Source extract:
A Shared Vision
According to the World Health Organization, “2.4 billion people do not have access to any type of improved sanitation facility. About 2 million people die every year due to diarrheal diseases; most of them are children less than 5 years of age.”[i] The United Nation’s Millennium Development Goals Report from 2012 states that “sanitation coverage increased from 36 per cent in 1990 to 56 per cent in 2010 in the developing regions as a whole. Despite progress, almost half of the population in those regions … still lack access to improved sanitation facilities.”[ii] As sanitation goals remain out of reach, the associated health hazards and poor living conditions persist.
Unfortunately, established sewage system standards in developed countries do not provide a feasible model for developing countries which do not have sewage infrastructure, lack the economic means to build and sustain such elaborate systems, and do not have the water required to operate them. Resolving the sanitation issue in developing countries will require new, innovative sanitation solutions.
The Water, Sanitation and Hygiene program of the Bill & Melinda Gates Foundation has identified the sanitation challenge as their top priority. The foundation fosters the development of new technologies and tools that can help deliver sustainable sanitation where it is needed. As part of this strategy it is funding numerous investigations into a wide variety of potential technologies by universities and commercial entities worldwide. In April, 2013, Duke University received a ‘Reinvent the Toilet Challenge’ grant from the Gates Foundation to develop a demonstration unit for community scale sewage treatment.

Task item A: Please set down the part of the sanitation passage starting at "Unfortunately, established sewage" and ending at "innovative sanitation solutions.", word for word.
Task item B: In the sanitation passage, what was sanitation coverage in the developing regions as a whole in 1990 and in 2010?

(Screenshot grounding records)
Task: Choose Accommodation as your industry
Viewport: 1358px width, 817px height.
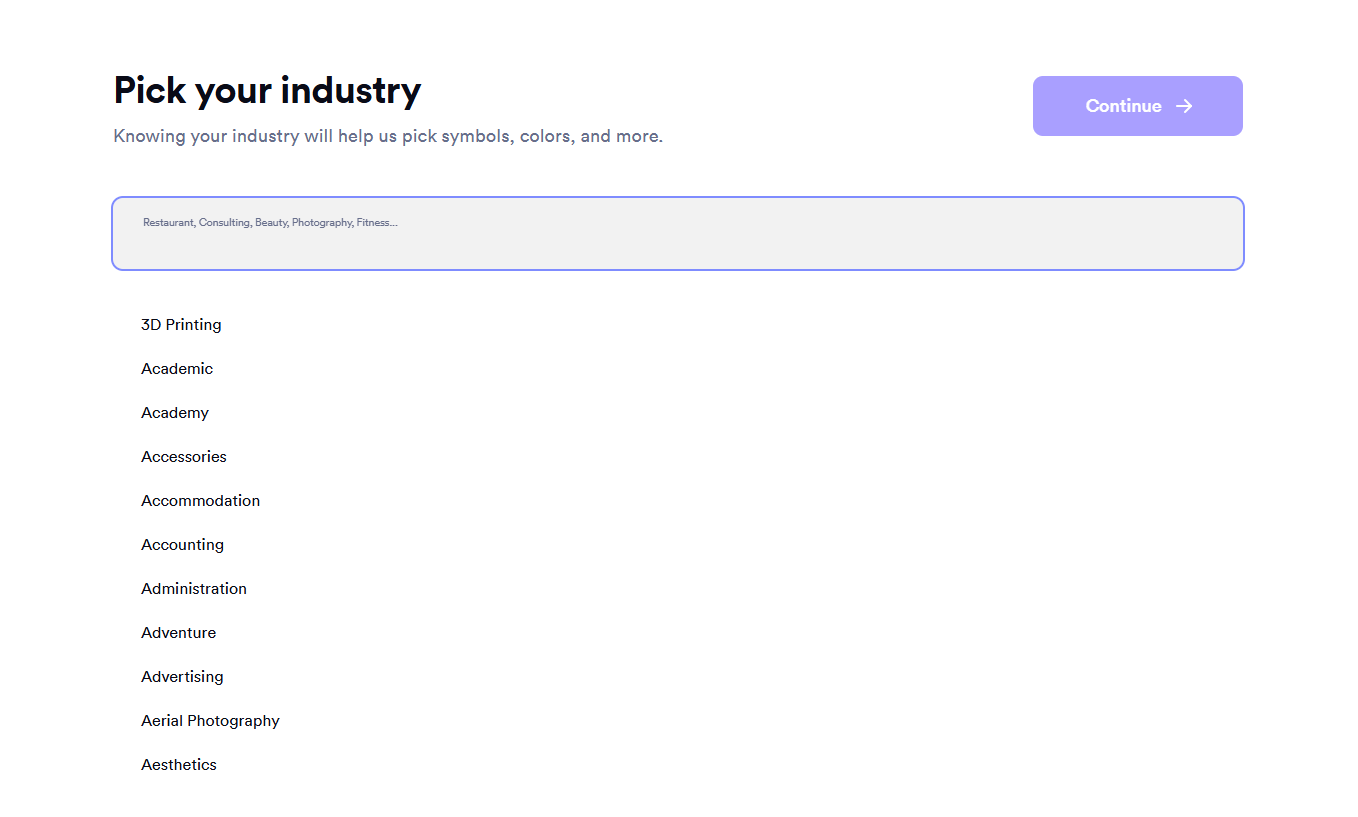Action: coord(200,501)
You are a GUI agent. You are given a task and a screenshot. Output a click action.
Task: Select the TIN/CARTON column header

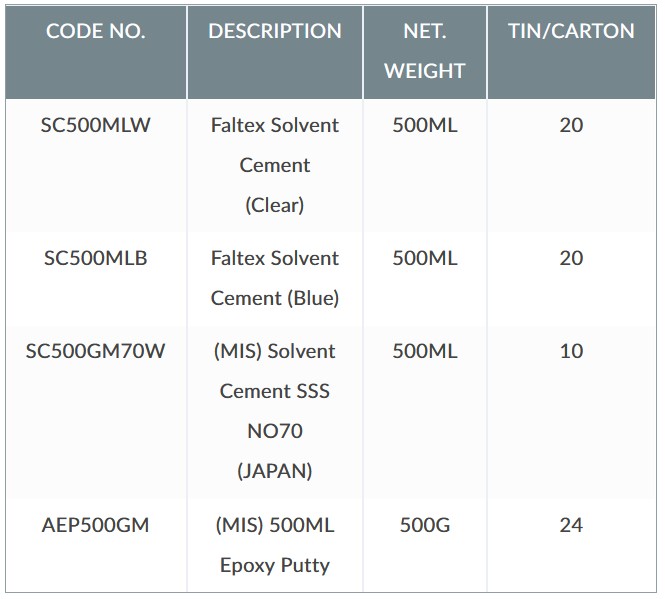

Output A:
Unfortunately, established sewage system standards in developed countries do not provide a feasible model for developing countries which do not have sewage infrastructure, lack the economic means to build and sustain such elaborate systems, and do not have the water required to operate them. Resolving the sanitation issue in developing countries will require new, innovative sanitation solutions.

Output B: 36 percent in 1990 and 56 percent in 2010.